■ Exercise aim
Here are records with pictures in them. Copy all of them exactly and leave the pictures out.

■ Entries provided
>>
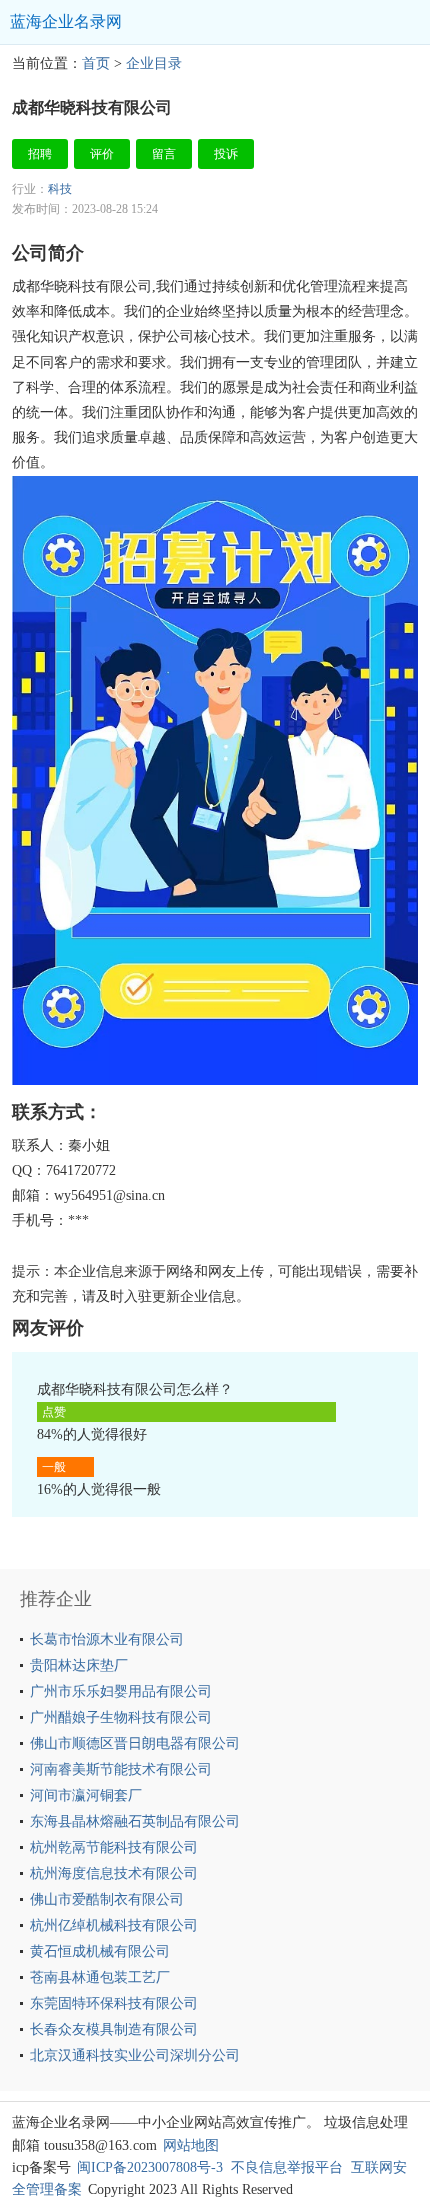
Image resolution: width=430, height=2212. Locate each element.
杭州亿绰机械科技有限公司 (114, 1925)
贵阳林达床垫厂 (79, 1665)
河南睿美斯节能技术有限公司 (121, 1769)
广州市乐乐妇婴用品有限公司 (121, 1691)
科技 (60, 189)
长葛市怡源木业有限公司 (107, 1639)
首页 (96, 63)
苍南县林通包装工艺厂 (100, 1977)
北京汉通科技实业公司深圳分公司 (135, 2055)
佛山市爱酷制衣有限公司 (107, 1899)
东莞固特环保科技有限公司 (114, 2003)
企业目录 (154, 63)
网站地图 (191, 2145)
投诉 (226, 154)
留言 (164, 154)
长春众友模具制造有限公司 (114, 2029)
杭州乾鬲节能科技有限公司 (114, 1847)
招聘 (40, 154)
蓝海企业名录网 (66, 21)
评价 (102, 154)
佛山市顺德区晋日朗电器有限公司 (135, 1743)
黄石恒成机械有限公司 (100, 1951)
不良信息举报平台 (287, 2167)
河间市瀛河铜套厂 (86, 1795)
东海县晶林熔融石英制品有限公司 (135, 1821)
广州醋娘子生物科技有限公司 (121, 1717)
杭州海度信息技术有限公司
<<
■ Task solution
Image resolution: width=430, height=2212. Locate each element.
杭州亿绰机械科技有限公司 (114, 1925)
贵阳林达床垫厂 (79, 1665)
河南睿美斯节能技术有限公司 (121, 1769)
广州市乐乐妇婴用品有限公司 (121, 1691)
科技 (60, 189)
长葛市怡源木业有限公司 (107, 1639)
首页 (96, 63)
苍南县林通包装工艺厂 (100, 1977)
北京汉通科技实业公司深圳分公司 (135, 2055)
佛山市爱酷制衣有限公司 (107, 1899)
东莞固特环保科技有限公司 (114, 2003)
企业目录 (154, 63)
网站地图 (191, 2145)
投诉 (226, 154)
留言 (164, 154)
长春众友模具制造有限公司 (114, 2029)
杭州乾鬲节能科技有限公司 (114, 1847)
招聘 (40, 154)
蓝海企业名录网 (66, 21)
评价 (102, 154)
佛山市顺德区晋日朗电器有限公司 (135, 1743)
黄石恒成机械有限公司 (100, 1951)
不良信息举报平台 (287, 2167)
河间市瀛河铜套厂 (86, 1795)
东海县晶林熔融石英制品有限公司 (135, 1821)
广州醋娘子生物科技有限公司 (121, 1717)
杭州海度信息技术有限公司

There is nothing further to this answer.